══ Material for this task ══

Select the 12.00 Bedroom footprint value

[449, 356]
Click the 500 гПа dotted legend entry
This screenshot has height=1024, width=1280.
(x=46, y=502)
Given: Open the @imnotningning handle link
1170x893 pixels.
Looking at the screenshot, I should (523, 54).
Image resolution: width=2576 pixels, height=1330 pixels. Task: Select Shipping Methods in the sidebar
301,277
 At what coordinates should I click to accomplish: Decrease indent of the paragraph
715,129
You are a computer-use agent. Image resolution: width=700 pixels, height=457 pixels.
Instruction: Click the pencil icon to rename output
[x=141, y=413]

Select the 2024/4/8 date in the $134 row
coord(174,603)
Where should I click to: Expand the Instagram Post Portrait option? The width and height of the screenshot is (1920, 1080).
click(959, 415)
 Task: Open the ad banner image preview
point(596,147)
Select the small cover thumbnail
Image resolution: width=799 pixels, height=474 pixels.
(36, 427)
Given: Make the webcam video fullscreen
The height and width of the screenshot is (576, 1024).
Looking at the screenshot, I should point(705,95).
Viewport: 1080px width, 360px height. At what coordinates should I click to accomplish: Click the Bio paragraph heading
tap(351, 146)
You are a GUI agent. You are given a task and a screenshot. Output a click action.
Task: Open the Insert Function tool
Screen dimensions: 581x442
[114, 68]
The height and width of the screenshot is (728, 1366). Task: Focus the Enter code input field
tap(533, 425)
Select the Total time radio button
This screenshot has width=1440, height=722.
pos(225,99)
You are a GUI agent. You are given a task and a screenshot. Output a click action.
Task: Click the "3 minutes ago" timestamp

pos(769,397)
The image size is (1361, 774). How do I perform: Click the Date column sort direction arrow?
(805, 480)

═══

■ What you have to do:
Present every line of the records above as a JSON list of strings, one string per line, leaving out blank lines.

■ Final result:
[
  "Select the 12.00 Bedroom footprint value",
  "[449, 356]",
  "Click the 500 гПа dotted legend entry",
  "This screenshot has height=1024, width=1280.",
  "(x=46, y=502)",
  "Given: Open the @imnotningning handle link",
  "1170x893 pixels.",
  "Looking at the screenshot, I should (523, 54).",
  "Image resolution: width=2576 pixels, height=1330 pixels. Task: Select Shipping Methods in the sidebar",
  "301,277",
  " At what coordinates should I click to accomplish: Decrease indent of the paragraph",
  "715,129",
  "You are a computer-use agent. Image resolution: width=700 pixels, height=457 pixels.",
  "Instruction: Click the pencil icon to rename output",
  "[x=141, y=413]",
  "Select the 2024/4/8 date in the $134 row",
  "coord(174,603)",
  "Where should I click to: Expand the Instagram Post Portrait option? The width and height of the screenshot is (1920, 1080).",
  "click(959, 415)",
  " Task: Open the ad banner image preview",
  "point(596,147)",
  "Select the small cover thumbnail",
  "Image resolution: width=799 pixels, height=474 pixels.",
  "(36, 427)",
  "Given: Make the webcam video fullscreen",
  "The height and width of the screenshot is (576, 1024).",
  "Looking at the screenshot, I should point(705,95).",
  "Viewport: 1080px width, 360px height. At what coordinates should I click to accomplish: Click the Bio paragraph heading",
  "tap(351, 146)",
  "You are a GUI agent. You are given a task and a screenshot. Output a click action.",
  "Task: Open the Insert Function tool",
  "Screen dimensions: 581x442",
  "[114, 68]",
  "The height and width of the screenshot is (728, 1366). Task: Focus the Enter code input field",
  "tap(533, 425)",
  "Select the Total time radio button",
  "This screenshot has width=1440, height=722.",
  "pos(225,99)",
  "You are a GUI agent. You are given a task and a screenshot. Output a click action.",
  "Task: Click the \"3 minutes ago\" timestamp",
  "pos(769,397)",
  "The image size is (1361, 774). How do I perform: Click the Date column sort direction arrow?",
  "(805, 480)"
]